* begin Text section *

Issue - meetings

2018/19 Revenue Budget Monitoring Report (Month 5)

Meeting: 18/10/2018 - Corporate Resources Overview & Scrutiny Committee (Item 50)

50 2018/19 Revenue Budget Monitoring Report (Month 5) pdf icon PDF 68 KB

Additional documents:

Decision:

That the Revenue Budget Monitoring report for Month 5 be noted and that the following issues be brought to the Cabinet’s attention as areas for concern:

 

  • Shortfall in car park income;
  • The impact of those charges on town centre regeneration to form part of the review of the Strategy in December;
  • The ongoing ‘drift’ in the Streetscene & Transportation budget between budgeted and actual costs, particularly on transport solutions.

Minutes:

The Corporate Finance Manager presented a report on the revenue budget monitoring position for 2018/19 as at month 5 for the Council Fund and Housing Revenue Account (HRA), prior to consideration by Cabinet.

* end Text section *
* begin Data lines *

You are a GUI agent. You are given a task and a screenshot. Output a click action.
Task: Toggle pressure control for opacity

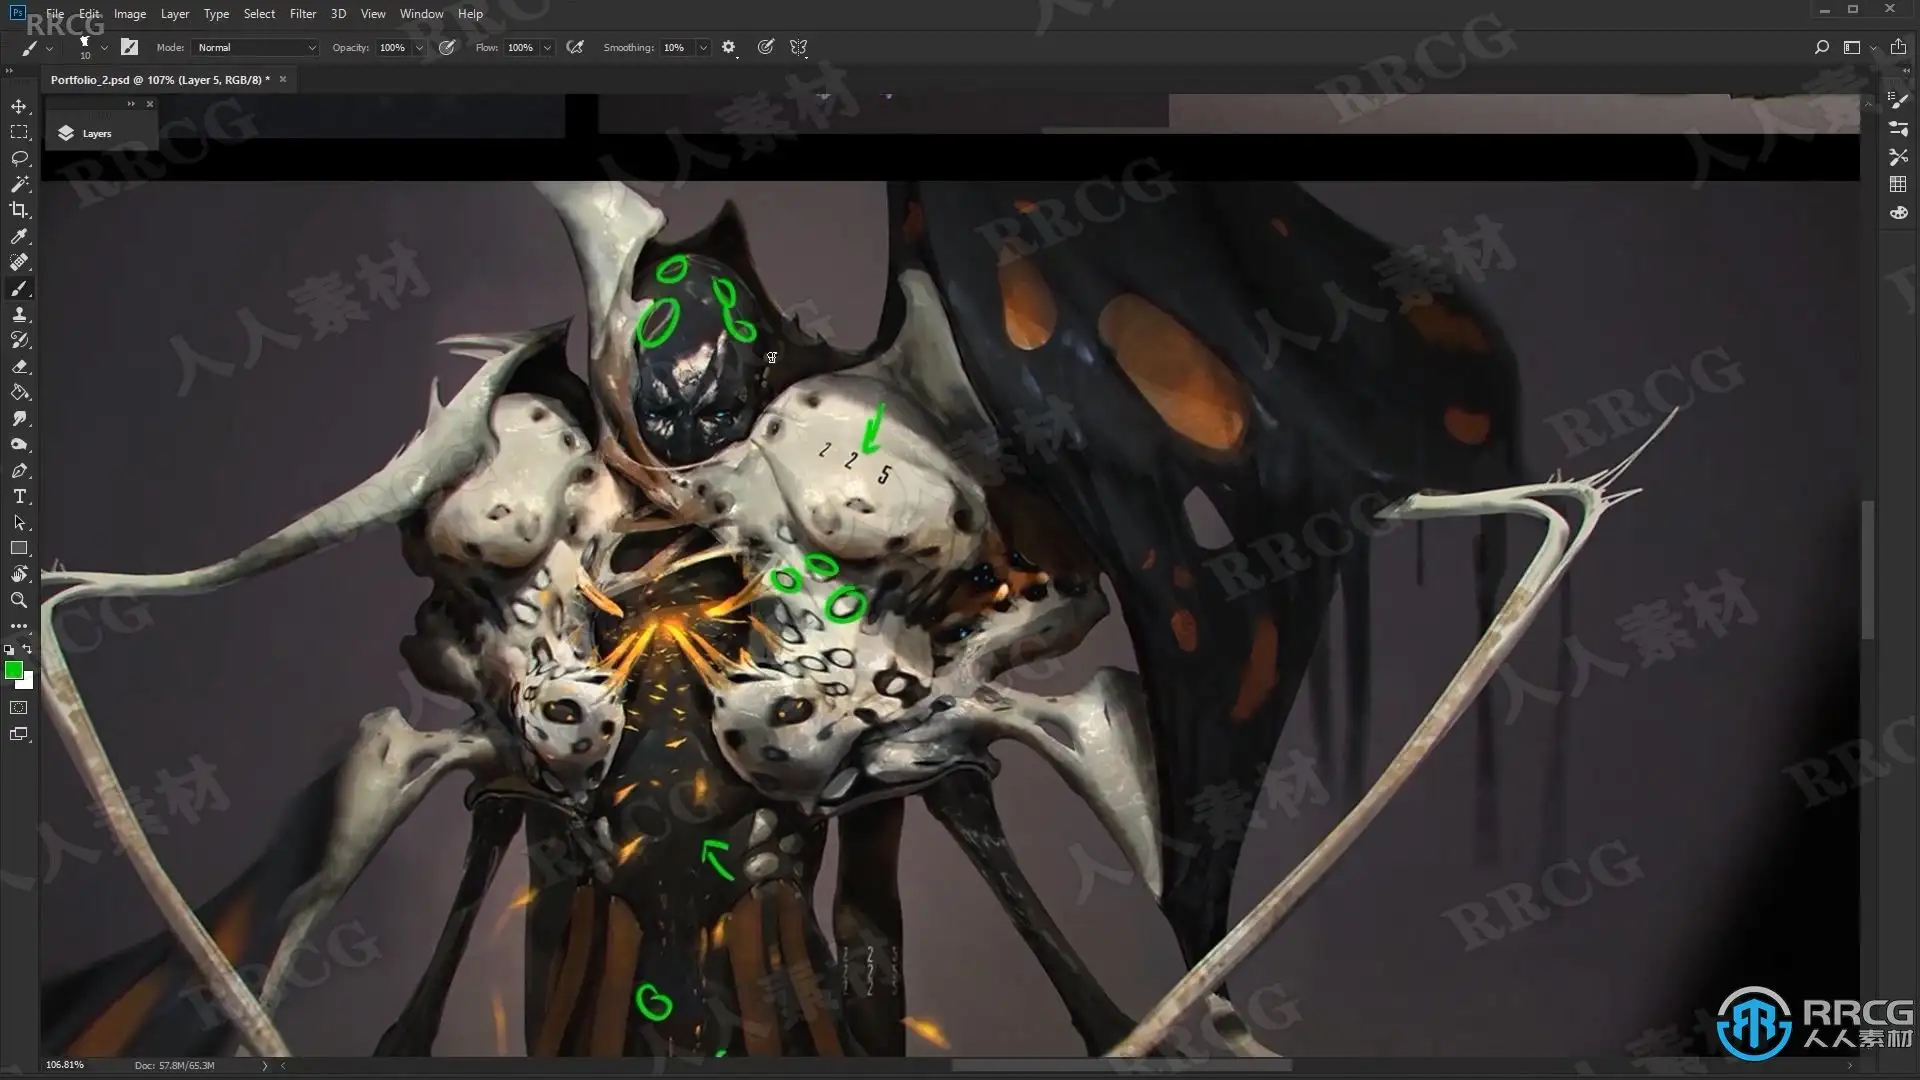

* end Data lines *
* begin Data lines *

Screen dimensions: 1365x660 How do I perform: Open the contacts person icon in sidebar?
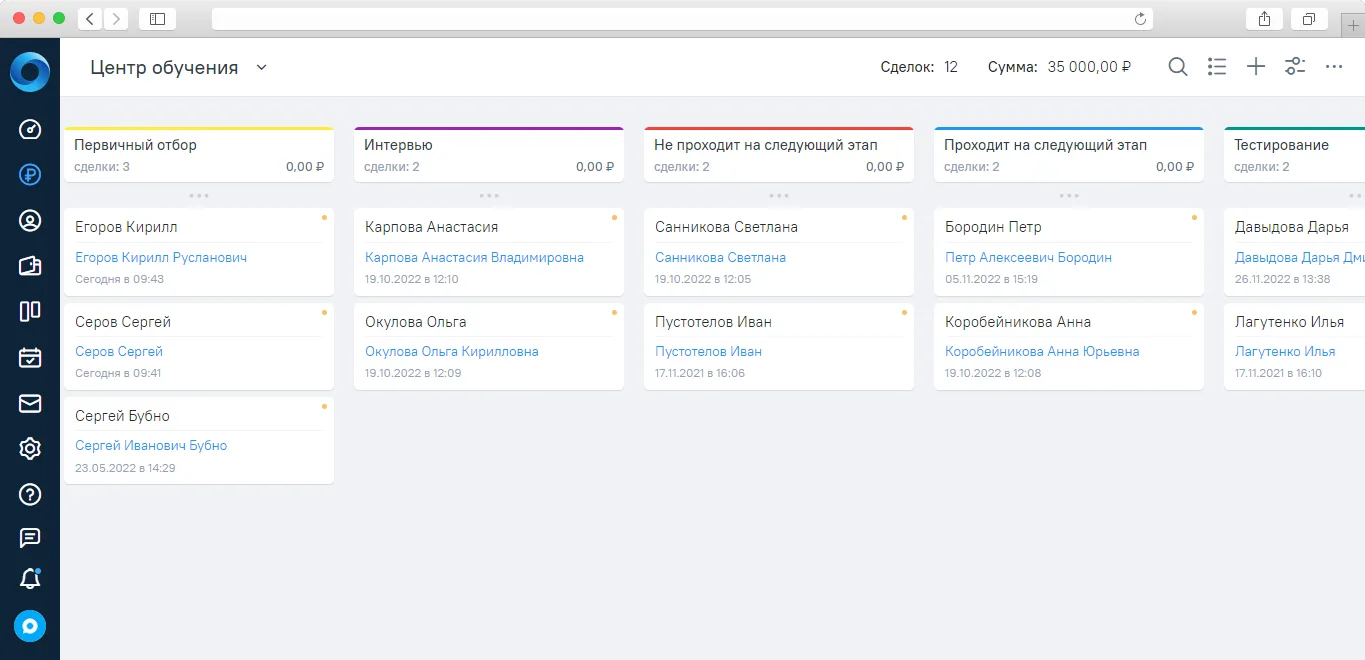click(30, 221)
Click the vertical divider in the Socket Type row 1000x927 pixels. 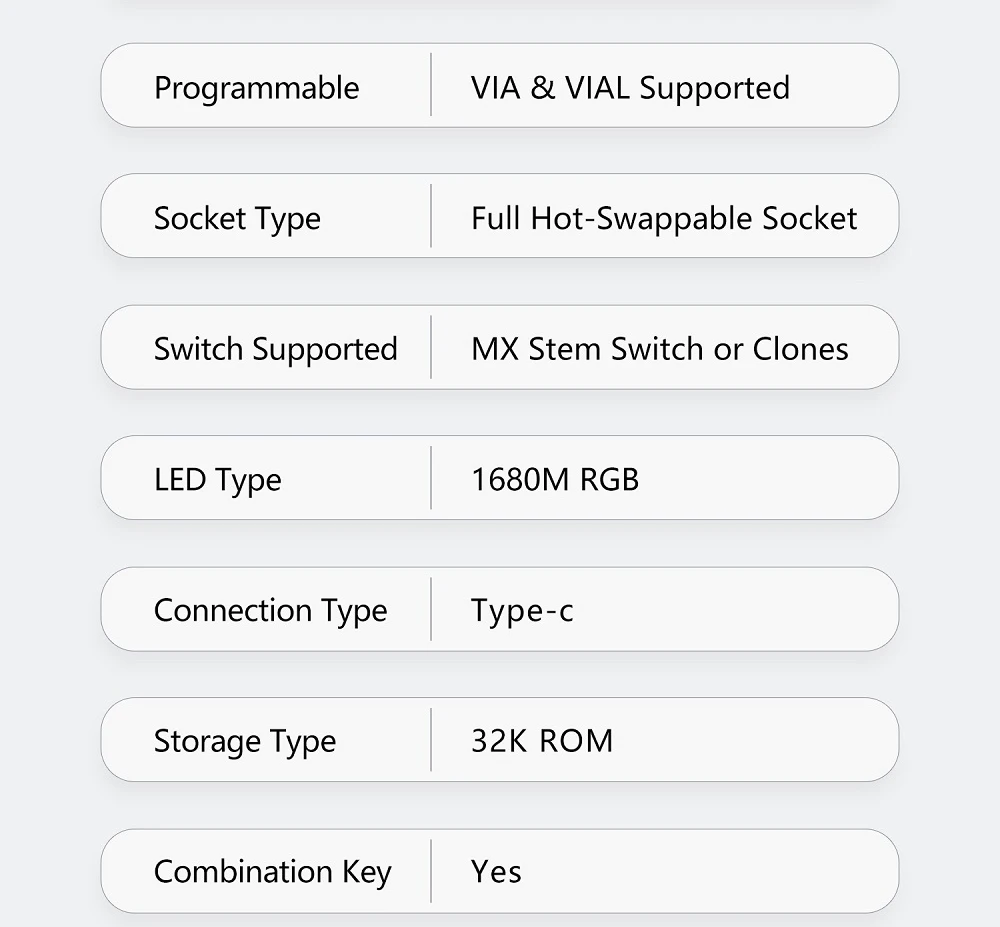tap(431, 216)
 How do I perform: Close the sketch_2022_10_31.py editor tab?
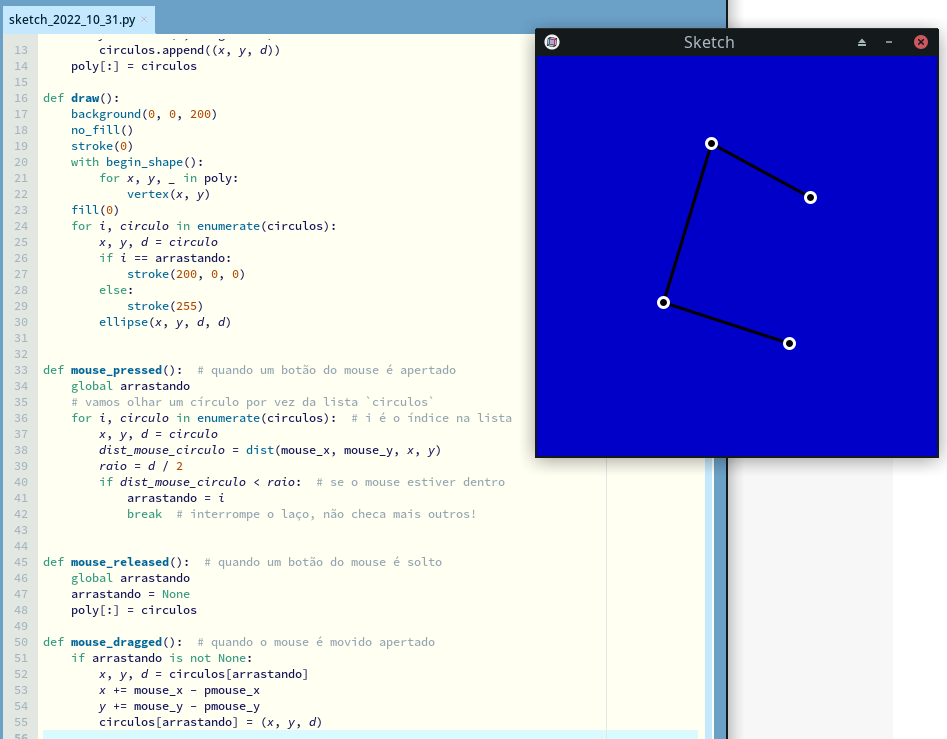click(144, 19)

* end Data lines *
* begin Data lines *

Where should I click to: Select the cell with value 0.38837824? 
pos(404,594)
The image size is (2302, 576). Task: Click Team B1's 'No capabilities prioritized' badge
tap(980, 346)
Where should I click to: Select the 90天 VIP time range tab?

* end Data lines *

Exercise set
1) In the budget monitoring item, condense the paragraph beginning "That the Revenue Budget Monitoring report for Month 5 be noted" as a short list, keeping its main facts.
2) Answer these questions from the budget monitoring item:
(a) On what date was the meeting held?
(b) Which committee held the meeting?
(c) Who presented the report?
3) Continue the budget monitoring item from its last sentence.
The records have no connection to the budget monitoring item.

Solved problems
1)
The Month 5 Revenue Budget Monitoring report was noted, and three concerns were referred to Cabinet:
- The shortfall in car park income
- The effect of those charges on town centre regeneration, to be part of the December review of the Strategy
- The continuing "drift" between budgeted and actual costs in the Streetscene & Transportation budget, particularly on transport solutions

2)
(a) 18/10/2018
(b) The Corporate Resources Overview & Scrutiny Committee
(c) The Corporate Finance Manager

3)
On the Council Fund, the operating deficit had been reduced to £0.303m from £0.660m the previous month.  On the projected position of portfolios, the in-year overspend on Out of County Placements was mainly offset by a significant underspend in Central and Corporate Finance.

 

It was currently estimated that 97% of overall planned efficiencies would be achieved by year end.

 

Amongst the tracked risks, an amount of £0.015m was recommended to be met from contingency reserves as the Council’s minimum contribution towards legal costs for the independent national inquiry into Child Sexual Abuse.

 

Attention was drawn to the significant pressures on schools arising from the teacher and non-teacher pay awards which were not known at the time of budget-setting.  As mentioned under the previous item, anticipated changes to teachers’ pensions would result in an increase to employer contribution rates.

 

A summary of earmarked reserves reflected a year on year decrease with the total year-end projection at £11.101m.

 

On the HRA, in-year spend was projected to be £0.067m lower than budget, leaving a year end balance of £1.165m which was above the recommended minimum level.

 

On earmarked reserves, the Chairman asked if the name of Flintshire Enterprise Ltd could be changed as it no longer existed.  Officers agreed to look into this.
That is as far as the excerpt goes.